The meeting in the mosque drastically changed Farid’s fate: having completed education ahead of time in the madrasa in Multan, he left for Delhi to appear before his murshid, where he underwent the rite of initiation (bai‘a) and took up residence in Qutbuddin Bakhtiyar Kaki’s Khanquah in Mehrauli for almost twenty years. Here it was his fortune to get acquainted with Khwaja Mu‘inuddin himself during the latter’s visit to the capital in connection with the already mentioned problem of ihya. Having seen Farid emaciated by fasts, the Khwaja exclaimed: ‘Qutbuddin! How long will you burn this poor fellow in the fire of penitence?’ (Nizami 1955: 91). According to the laws of ethics of Sufi ţarıqas, a senior in the hierarchy was not supposed to address a junior, bypassing his immediate preceptor.

That is why, according to another version, the Khwaja did justice to Farid’s zeal, but again addressing Bakhtiyar Kaki: ‘Baba Bakhtiyar! You have caught a noble falcon which will not build its nest except on the holy tree of Heaven. Farid is the lamp that will illuminate the Silsila of the durweshes’ (Nizami 1955: 21). After this an honour unprecedented for the Chishtiyya fraternity was conferred on Farid - he was simultaneously blessed by his own pır as well as by the latter’s Murshid. The uniqueness of this event was later noted by Amir Khurd in Siyar al-awliy:

Bakshish-i kaunain az shaikhain shod dar bab-i tu Bdshhıyftız-ın bdshhn-i zamn Both the worlds have been granted to you by the two Shaikhs, You got a kingdom from these two kings of the age. (Amir Khurd 1978: 72)

In the very first years of Farid’s sojourns in Delhi his inclination for igorous ascetic practice (zuhd), which distinguishes him both from his predecessors and his successors in the fraternity, became apparent. The Chishtis were ‘moderate’ mystics and in excessive passion for asceticism they saw temptation and arrogance, so incompatible with their propagation of humble and selfless service to God and His creatures. Encouraging the self-restraint which is obligatory for a mystic, they nevertheless did not allow it to exceed the limits of the rational; from their point of view extreme asceticism ran counter to divine Providence and human nature, hampered fulfilment of religious law and simply attracted idle curiosity to itself. Besides that, asceticism in the form of self-torture was associated in the eyes of Muslims with wandering ascetics (sdhu) and members of an esoteric sect of Naths whom Sufi literature calls by the collective term jogı.

The system of asceticism (tapas) practised by them, including the famous ‘standing between five fires’ (i.e. between four bonfires and under the parching midday sun), evoked a persistently negative response from Sufi authors, suspecting in Hindu tapas a means of acquiring supernatural power, in other words an endeavour to compete with God.
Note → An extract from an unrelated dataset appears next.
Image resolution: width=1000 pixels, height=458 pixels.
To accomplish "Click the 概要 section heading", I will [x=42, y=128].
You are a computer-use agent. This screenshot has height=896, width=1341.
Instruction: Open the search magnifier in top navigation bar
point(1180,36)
Having become an ascetic (Zahid), Farid to some extent violated the principles of his Silsila. The albeit apocryphal and fabricated malfat which describe not so much his spiritual perfection as his physical self-tortures mean that those Sufis were right who considered that asceticism attracts the unnecessary attention of the ‘simple folk’ to the feats of the body to the detriment of spiritual feats.
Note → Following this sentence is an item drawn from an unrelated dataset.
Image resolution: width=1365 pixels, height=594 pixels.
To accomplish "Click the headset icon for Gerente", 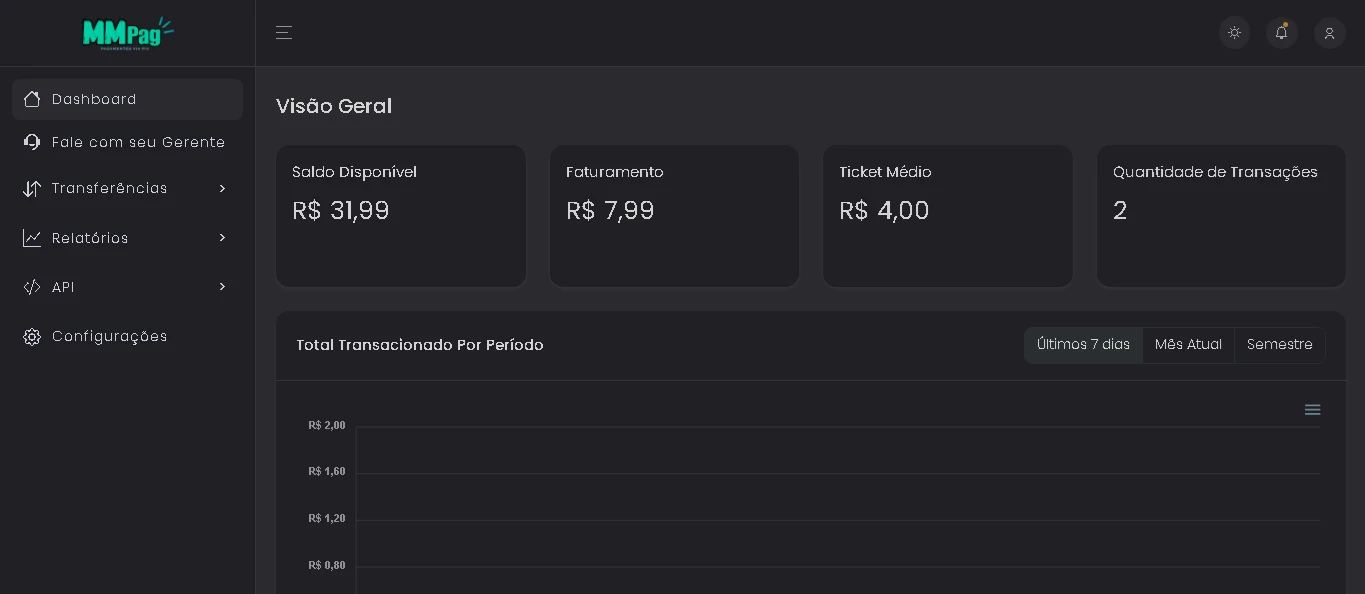I will (32, 142).
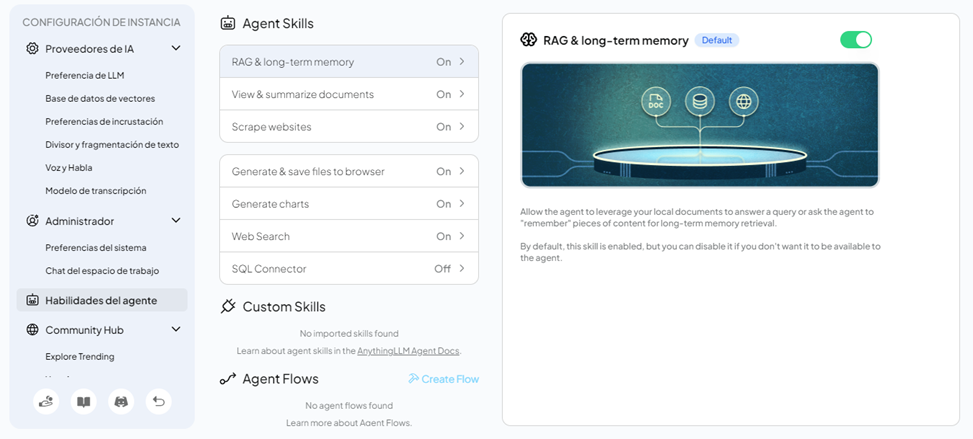
Task: Open the Generate charts skill
Action: [x=348, y=204]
Thus, Gulzar-i abrar and Jawahir-i farıdı are full of stories about what exactly Shaikh Farid fed on, because in the course of many years he ate practically nothing. One of the main relics of the dargh in Pakpattan was the wooden pancake (qurș-i chobın), a flat round board with gnawed edges which, according to the tradition, the saint used to nibble when torments of hunger became intolerable. Indirect confirmation of the fact that this relic is not a latter-day invention is to be found in Farid’s own poetry:

Pharıd roti merı katha ki, lavañu merı bhukkha

jinnhan khadhi coparı, ghañe sahanhige dukkha


My bread is made of wood, and hunger is my salt, those eating buttered bread will suffer pain’s assault. (Shackle 1993: 270)

For the famous nickname Ganj-i shakar (Treasury of sugar) the saint is also indebted to the peculiarities of his ‘diet’. In order to alleviate hunger during prolonged fasts, he used to stuff his mouth with pebbles, which immediately turned into lumps of roasted sugar.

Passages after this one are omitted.